On an average day on local Twitter, it is normal to come across two to three hashtags or ‘trending’ topics. Whereas normally hashtags ‘trend’ through popular engagement of users with the topics, in Pakistan these often indicate manufactured campaigns. The content of these campaigns is often replicated, and a scroll down the hashtag feed almost always leads to a user (ideally with a large following) tweeting the merchant code: “Grab your keyboards and start trending.”
Who are these hashtag merchants, and what motivates them?
There are three types of networks stifling critics on the platform: those who trend hashtags to augment the pro-government narrative; those who actively engage with journalists and activists critical of the government; and those who monitor and select ‘targets’.

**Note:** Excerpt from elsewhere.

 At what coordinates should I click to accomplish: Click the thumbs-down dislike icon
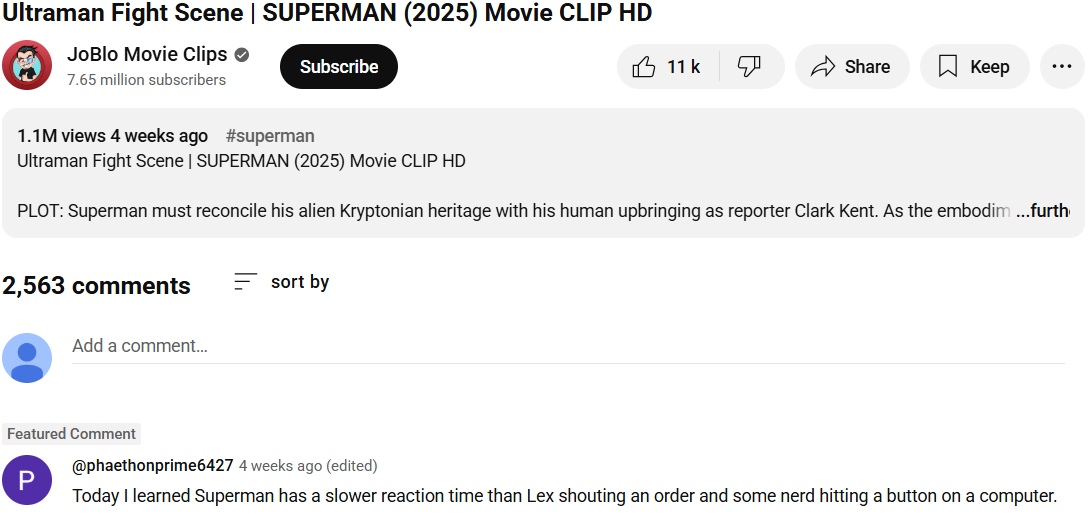click(749, 67)
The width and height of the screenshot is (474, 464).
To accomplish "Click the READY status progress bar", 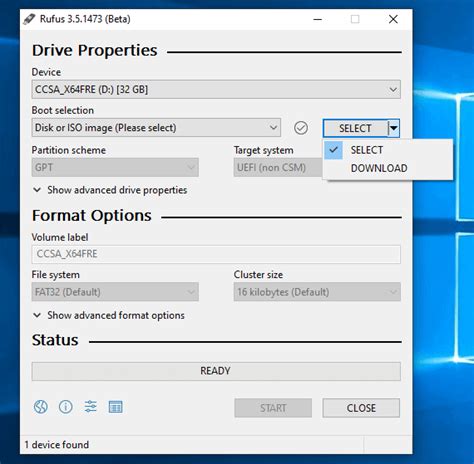I will [x=216, y=371].
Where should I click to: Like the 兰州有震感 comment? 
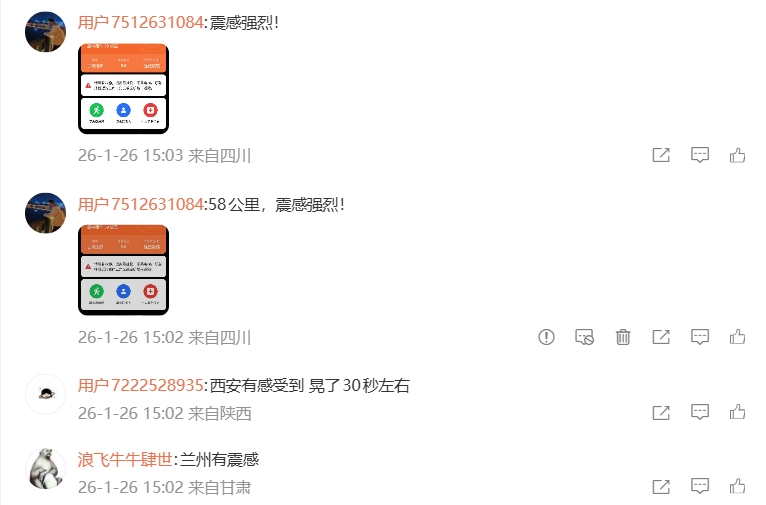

Last month, 10 journalists were targeted with coordinated smear campaigns online. The trends which were listed among top trends in Pakistan — accompanied by abuse, defamatory content and doctored images — specifically focused on journalists questioning the government’s policies. The coordinated network of pro-government supporters accused them of corruption, of taking bribes, bias and of spreading fake news.
Earlier, in December 2018 journalist Raza Rumi, then editor at The Daily Times, was the target of an online campaign against him after he published an editorial by an Ahmadi author in criticism of an online influencer. “Between December 31 and January 2, more than 2,000 tweets were sent out against me,” says Rumi. “This barrage of abuse and defamatory content has been and can be a threat to real life employment. This is preemptive harassment, that often leads to dangerous consequences. It not only encourages self-censorship online but also influences editorial policy.”